-- begin Data listing --
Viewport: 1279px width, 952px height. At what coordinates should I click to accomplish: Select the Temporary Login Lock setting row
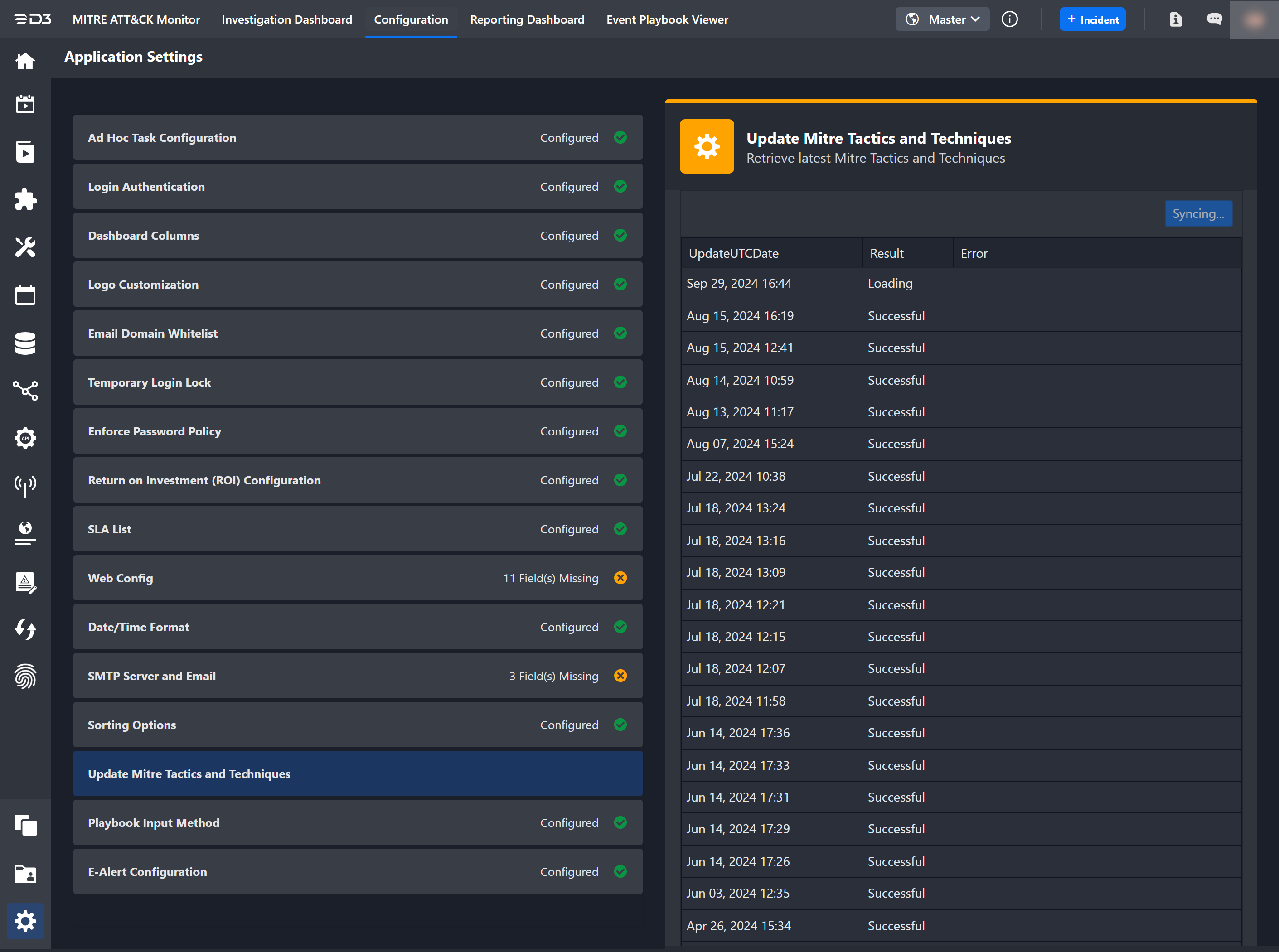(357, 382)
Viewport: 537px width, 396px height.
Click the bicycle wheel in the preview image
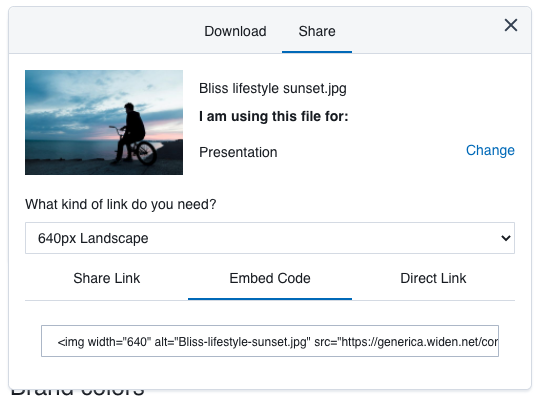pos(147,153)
-- end Data listing --
-- begin Data listing --
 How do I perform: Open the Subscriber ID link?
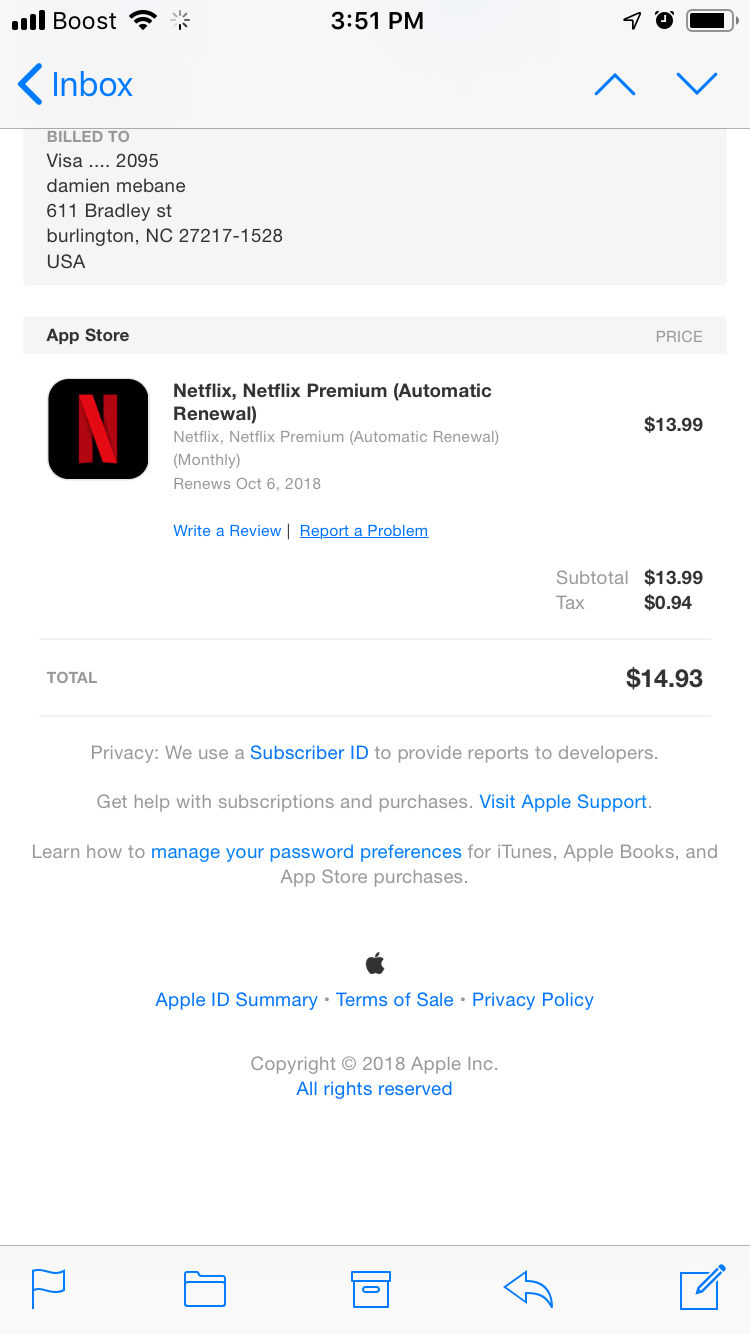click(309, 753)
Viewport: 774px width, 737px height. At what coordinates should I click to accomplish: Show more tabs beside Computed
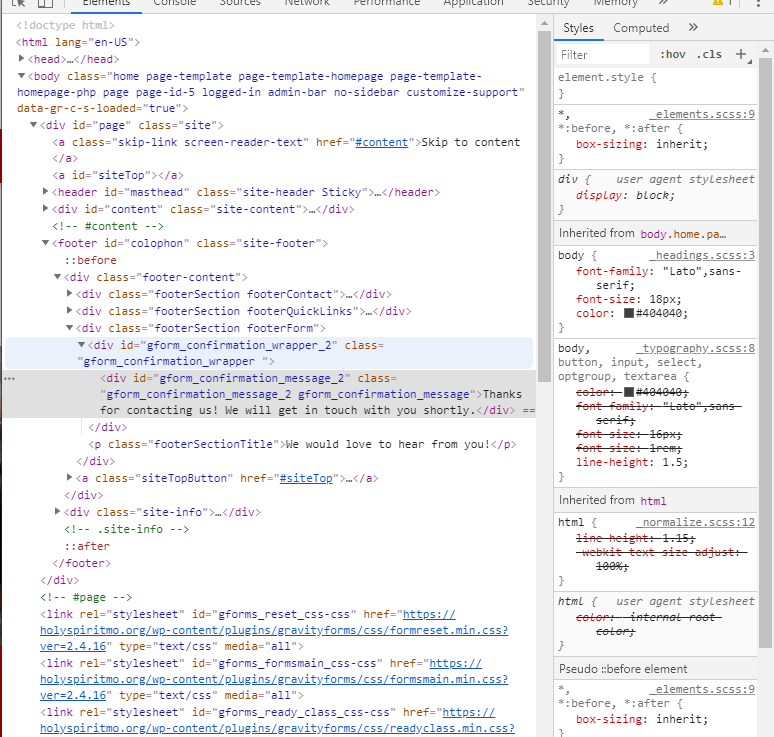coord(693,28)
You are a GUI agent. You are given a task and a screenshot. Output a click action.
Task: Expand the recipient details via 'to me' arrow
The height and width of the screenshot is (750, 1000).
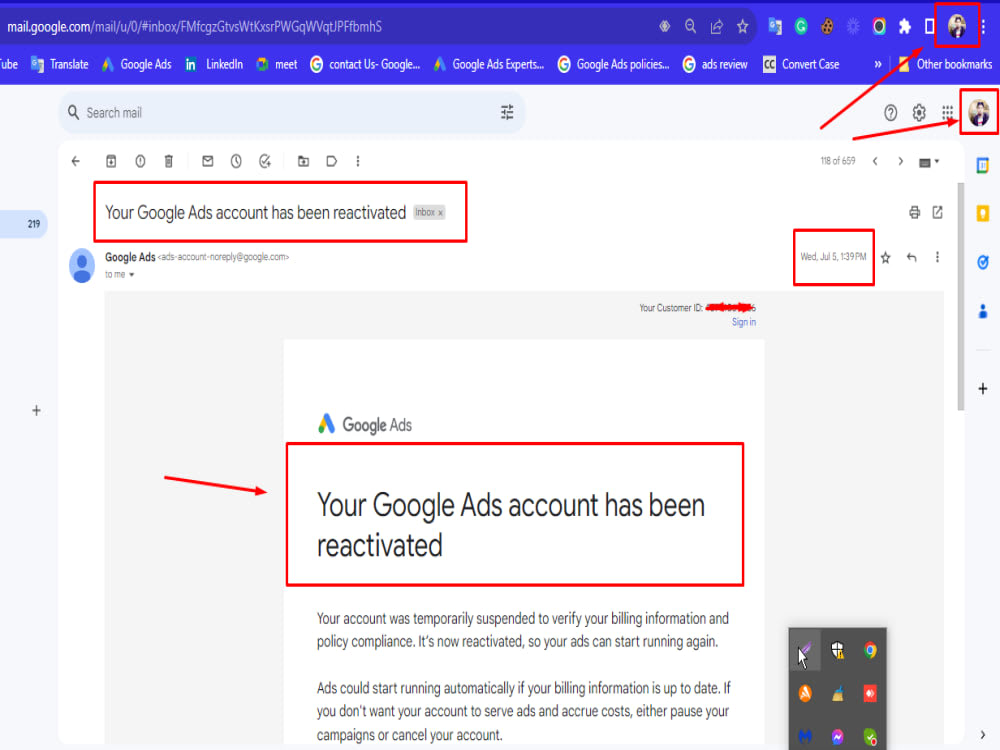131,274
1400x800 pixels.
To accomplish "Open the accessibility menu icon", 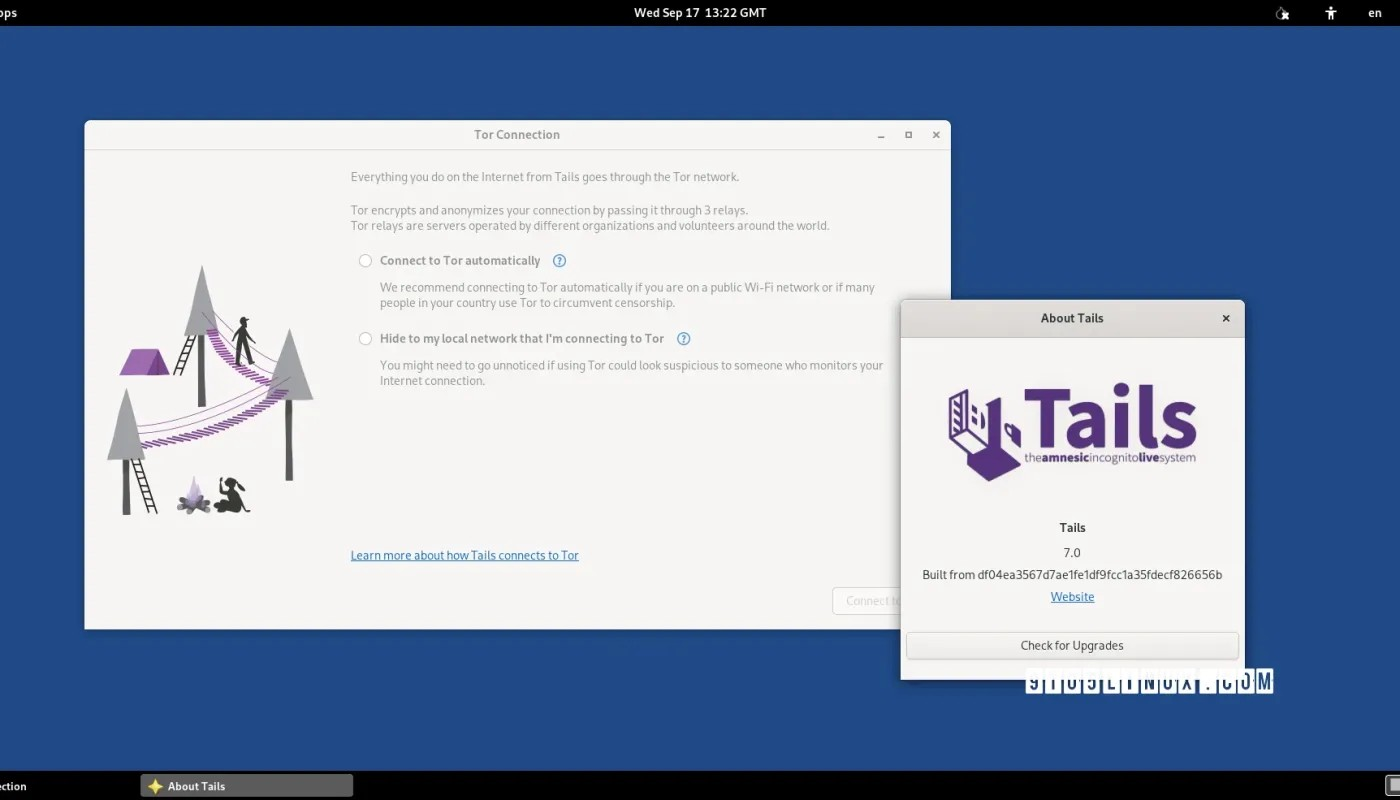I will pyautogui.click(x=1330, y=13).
-- end Data listing --
-- begin Data listing --
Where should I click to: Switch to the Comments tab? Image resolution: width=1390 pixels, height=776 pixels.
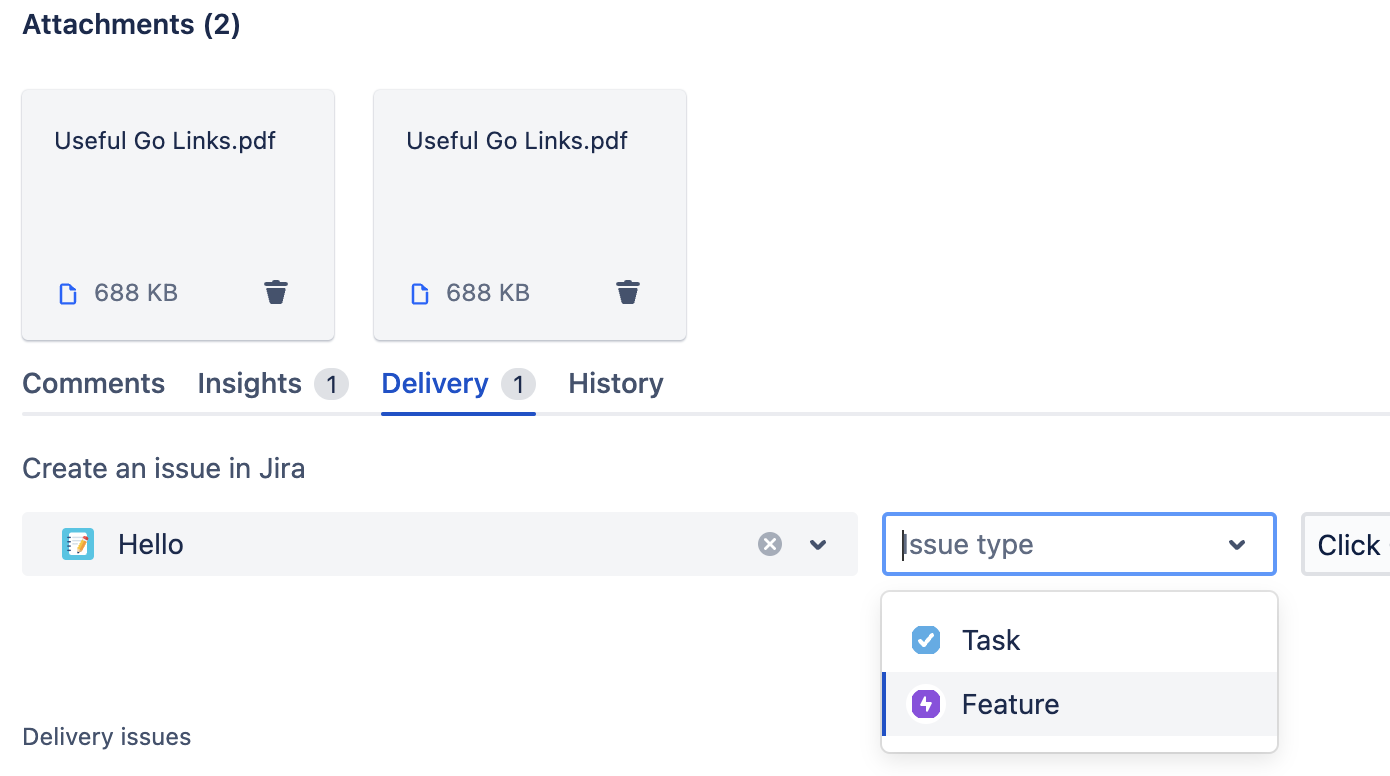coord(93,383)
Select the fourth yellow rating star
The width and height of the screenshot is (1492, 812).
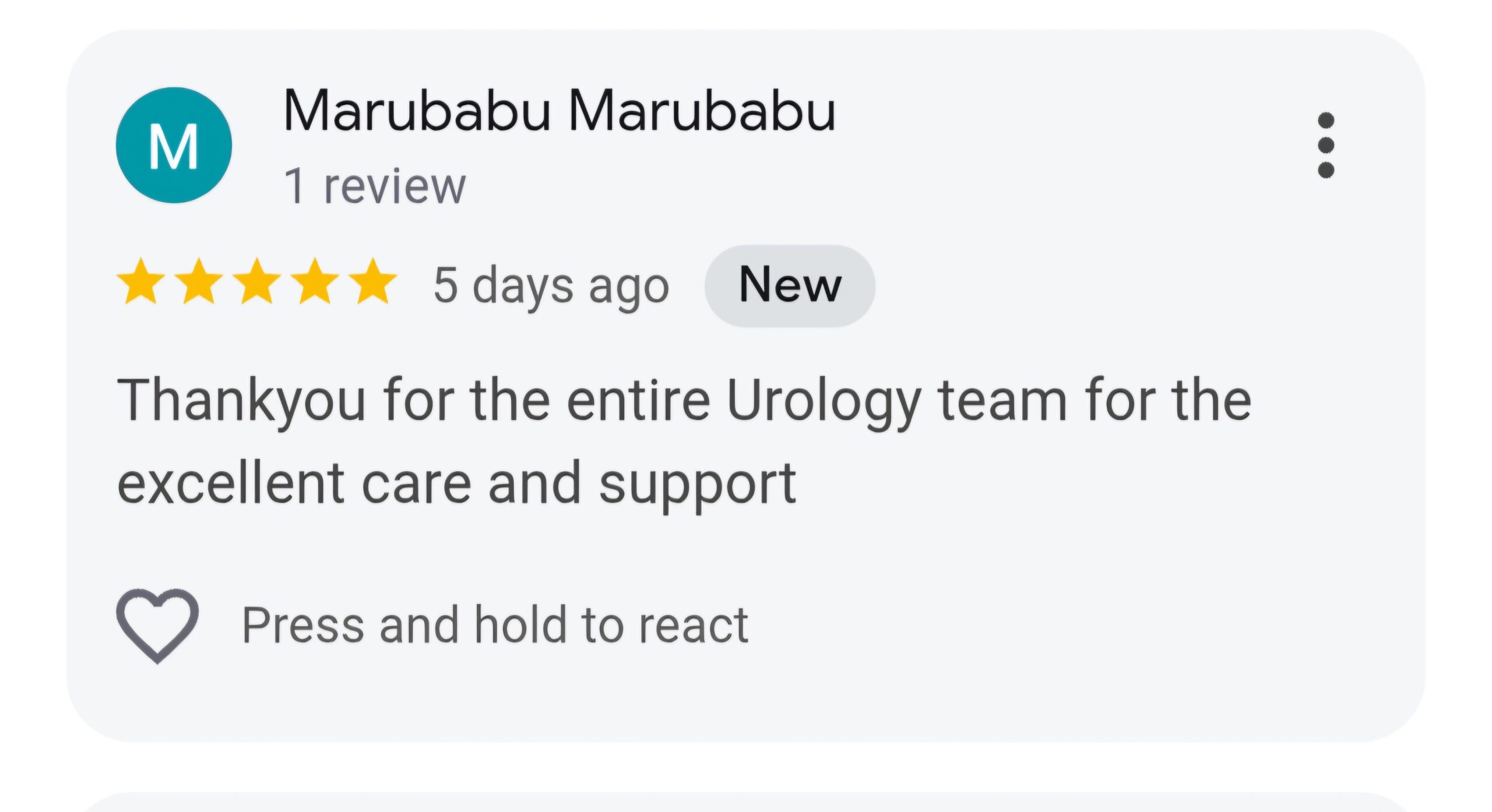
-- end Data listing --
Your task: Rewrite the listing between the lines holding "Viewport: 1279px width, 952px" and "pos(147,153)", inclusive, as a numbered list without blank lines. Leave the pictures out of your answer.

Final result:
1. Viewport: 1279px width, 952px height. At what coordinates should I click to accomplish: Select the Temporary Login Lock setting row
2. (357, 382)
3. Viewport: 537px width, 396px height.
4. Click the bicycle wheel in the preview image
5. pos(147,153)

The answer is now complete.